Une cinquantaine de salariés de la blanchisserie industrielle Khalyge se sont rassemblés ce vendredi à Longvic, réclamant une amélioration significative de leurs conditions de travail et de rémunération. Ce mouvement intervient en pleine période de négociations annuelles obligatoires (NAO), qui se clôtureront le 2 mars prochain. Les propositions actuelles de la direction sont jugées insuffisantes par les grévistes, qui souhaitent des gestes concrets.
Des salaires presque tous au niveau du SMIC
D’après les représentants CGT, la direction n’aurait proposé qu’une augmentation de 1%, ce qui, selon Samia, une employée avec 19 ans d’expérience chez Khalyge, « ne vaut même pas un kebab » : « Moins de 20 euros bruts, cela n'assure pas un niveau de vie décent. » Ali, un autre employé de 57 ans, souligne que de nombreux collaborateurs partiront à la retraite avec des salaires proches du SMIC, ce qu'il qualifie de « minable ».

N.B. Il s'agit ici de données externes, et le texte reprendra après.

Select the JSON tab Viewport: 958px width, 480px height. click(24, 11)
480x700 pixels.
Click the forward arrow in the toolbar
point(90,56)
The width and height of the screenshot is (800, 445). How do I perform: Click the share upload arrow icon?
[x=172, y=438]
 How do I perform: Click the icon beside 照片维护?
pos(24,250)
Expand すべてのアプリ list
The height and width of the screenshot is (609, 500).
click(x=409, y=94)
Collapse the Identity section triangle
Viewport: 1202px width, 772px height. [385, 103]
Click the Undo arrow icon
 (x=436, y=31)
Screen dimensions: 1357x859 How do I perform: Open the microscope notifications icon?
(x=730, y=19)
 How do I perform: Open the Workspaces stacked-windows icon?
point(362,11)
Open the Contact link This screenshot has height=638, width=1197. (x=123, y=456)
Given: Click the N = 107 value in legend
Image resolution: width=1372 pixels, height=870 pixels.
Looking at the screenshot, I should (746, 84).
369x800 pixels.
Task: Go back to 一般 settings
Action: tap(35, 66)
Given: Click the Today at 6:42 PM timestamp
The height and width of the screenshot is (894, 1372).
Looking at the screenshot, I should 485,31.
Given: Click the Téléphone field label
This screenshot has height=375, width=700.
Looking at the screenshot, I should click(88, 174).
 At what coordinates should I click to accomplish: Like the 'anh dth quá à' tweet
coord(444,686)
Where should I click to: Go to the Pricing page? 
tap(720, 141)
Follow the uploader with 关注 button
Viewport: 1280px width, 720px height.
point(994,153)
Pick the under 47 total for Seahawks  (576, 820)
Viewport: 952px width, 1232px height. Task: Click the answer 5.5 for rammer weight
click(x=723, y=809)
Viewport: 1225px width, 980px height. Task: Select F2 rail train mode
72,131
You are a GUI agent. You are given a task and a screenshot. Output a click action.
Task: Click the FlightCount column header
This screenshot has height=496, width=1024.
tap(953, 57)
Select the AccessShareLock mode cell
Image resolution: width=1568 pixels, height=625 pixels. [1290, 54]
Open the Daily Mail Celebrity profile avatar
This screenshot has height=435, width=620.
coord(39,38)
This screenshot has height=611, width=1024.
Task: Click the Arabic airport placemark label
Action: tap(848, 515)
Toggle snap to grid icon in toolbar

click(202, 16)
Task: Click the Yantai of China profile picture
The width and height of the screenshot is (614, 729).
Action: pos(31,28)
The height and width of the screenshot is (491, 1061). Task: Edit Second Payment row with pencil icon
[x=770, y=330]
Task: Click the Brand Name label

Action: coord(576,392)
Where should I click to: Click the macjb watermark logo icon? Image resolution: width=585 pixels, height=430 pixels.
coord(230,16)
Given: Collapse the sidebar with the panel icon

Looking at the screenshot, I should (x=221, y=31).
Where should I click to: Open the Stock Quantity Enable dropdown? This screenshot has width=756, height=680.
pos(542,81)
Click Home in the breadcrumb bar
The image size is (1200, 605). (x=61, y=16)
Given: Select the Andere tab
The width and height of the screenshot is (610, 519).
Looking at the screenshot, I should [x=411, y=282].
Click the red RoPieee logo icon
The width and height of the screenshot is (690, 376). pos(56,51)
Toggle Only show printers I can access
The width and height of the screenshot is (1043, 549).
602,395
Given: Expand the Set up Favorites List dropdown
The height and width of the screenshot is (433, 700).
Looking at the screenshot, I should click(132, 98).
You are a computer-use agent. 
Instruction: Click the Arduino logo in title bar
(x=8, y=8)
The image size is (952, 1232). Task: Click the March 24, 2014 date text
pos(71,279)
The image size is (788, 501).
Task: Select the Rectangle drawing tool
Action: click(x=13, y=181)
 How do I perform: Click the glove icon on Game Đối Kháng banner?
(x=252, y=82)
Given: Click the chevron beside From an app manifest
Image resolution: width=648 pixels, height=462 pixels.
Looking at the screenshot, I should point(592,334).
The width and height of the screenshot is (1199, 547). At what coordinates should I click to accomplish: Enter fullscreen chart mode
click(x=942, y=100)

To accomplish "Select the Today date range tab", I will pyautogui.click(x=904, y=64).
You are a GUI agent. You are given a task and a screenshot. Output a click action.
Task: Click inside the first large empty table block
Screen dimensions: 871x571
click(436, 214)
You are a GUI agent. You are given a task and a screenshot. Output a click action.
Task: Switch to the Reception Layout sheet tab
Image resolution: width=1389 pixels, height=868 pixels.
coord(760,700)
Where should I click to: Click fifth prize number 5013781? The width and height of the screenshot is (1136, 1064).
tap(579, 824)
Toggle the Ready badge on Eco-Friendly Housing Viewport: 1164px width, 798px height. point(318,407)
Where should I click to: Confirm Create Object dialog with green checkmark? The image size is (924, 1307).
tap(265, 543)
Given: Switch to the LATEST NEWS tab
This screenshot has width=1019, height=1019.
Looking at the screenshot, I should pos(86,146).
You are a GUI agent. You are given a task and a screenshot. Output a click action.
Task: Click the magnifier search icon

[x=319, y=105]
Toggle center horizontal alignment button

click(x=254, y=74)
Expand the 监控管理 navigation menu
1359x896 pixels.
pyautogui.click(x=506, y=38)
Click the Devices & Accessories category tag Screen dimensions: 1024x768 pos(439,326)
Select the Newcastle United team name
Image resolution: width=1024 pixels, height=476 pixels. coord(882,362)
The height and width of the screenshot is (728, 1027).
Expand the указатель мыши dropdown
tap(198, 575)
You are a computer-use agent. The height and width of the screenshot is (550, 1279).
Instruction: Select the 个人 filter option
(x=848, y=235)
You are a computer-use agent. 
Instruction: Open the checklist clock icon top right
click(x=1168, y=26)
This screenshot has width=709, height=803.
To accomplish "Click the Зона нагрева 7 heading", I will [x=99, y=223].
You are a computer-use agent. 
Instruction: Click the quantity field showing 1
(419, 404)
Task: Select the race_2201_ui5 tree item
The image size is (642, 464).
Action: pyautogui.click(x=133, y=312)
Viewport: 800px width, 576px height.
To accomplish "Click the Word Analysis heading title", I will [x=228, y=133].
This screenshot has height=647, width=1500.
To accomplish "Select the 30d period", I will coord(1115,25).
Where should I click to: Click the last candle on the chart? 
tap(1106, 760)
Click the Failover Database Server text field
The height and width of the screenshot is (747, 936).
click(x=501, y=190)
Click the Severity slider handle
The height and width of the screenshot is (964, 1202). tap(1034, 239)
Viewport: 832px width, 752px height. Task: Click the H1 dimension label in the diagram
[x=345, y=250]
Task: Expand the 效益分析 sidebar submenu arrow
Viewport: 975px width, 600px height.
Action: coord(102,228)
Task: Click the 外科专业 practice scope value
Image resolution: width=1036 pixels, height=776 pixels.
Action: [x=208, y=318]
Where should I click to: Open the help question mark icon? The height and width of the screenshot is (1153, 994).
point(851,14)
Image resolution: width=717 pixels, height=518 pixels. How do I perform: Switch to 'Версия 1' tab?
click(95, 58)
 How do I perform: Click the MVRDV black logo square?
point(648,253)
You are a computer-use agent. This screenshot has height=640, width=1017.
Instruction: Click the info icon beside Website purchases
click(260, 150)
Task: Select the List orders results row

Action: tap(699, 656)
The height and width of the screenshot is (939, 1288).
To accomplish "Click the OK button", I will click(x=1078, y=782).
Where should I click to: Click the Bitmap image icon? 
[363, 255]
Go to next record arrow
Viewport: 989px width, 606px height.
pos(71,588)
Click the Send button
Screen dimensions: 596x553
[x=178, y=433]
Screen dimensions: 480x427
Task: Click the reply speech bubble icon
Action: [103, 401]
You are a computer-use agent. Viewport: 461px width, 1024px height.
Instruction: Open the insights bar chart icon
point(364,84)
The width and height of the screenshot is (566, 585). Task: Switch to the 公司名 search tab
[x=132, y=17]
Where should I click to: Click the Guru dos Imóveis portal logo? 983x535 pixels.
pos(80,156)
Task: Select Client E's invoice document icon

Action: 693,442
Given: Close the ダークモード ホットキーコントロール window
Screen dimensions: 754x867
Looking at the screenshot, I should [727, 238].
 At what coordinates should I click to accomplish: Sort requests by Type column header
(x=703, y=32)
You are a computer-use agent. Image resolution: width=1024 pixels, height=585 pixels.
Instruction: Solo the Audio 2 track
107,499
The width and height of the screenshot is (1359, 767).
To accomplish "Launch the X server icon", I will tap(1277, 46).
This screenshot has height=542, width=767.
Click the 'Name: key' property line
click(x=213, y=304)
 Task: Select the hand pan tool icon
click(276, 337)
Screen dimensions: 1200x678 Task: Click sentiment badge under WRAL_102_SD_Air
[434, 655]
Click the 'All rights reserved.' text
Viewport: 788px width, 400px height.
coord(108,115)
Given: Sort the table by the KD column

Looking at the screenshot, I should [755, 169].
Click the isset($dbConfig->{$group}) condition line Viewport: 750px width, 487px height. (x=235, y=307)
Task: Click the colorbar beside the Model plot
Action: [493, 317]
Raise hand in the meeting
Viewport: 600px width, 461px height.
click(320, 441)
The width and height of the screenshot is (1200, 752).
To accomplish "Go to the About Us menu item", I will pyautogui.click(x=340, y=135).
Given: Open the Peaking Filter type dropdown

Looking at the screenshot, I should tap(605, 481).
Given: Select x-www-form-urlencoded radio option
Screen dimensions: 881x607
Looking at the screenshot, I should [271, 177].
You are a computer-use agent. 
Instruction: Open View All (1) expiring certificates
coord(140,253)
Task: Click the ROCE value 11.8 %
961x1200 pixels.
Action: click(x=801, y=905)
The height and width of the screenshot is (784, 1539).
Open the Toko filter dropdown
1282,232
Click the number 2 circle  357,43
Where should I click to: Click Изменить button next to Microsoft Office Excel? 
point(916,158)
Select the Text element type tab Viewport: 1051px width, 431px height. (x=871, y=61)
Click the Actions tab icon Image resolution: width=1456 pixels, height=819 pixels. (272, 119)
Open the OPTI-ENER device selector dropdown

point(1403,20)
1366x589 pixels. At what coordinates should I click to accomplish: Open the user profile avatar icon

Pas de commentaire de la direction
Les travailleurs de Khalyge expriment leur désir d'être traités avec dignité. Clément Jacquot, le nouveau directeur du site, affirme être « à l’écoute », mais refuse tout commentaire sur les revendications des employés. La présence d’un commissaire de justice perturbe également l’atmosphère, mettant certains d’entre eux mal à l'aise. Samia s’interroge sur la finalité de cette démarche, suspectant une volonté d’intimidation.
« Nous ne sommes pas là pour provoquer des conflits. Mais si la situation ne s'améliore pas, nous pourrions être contraints de recourir à des actions plus radicales », prévient Ali. Les employés de Khalyge, un groupe récemment racheté par Anett, espèrent des changements avant la fin des négociations.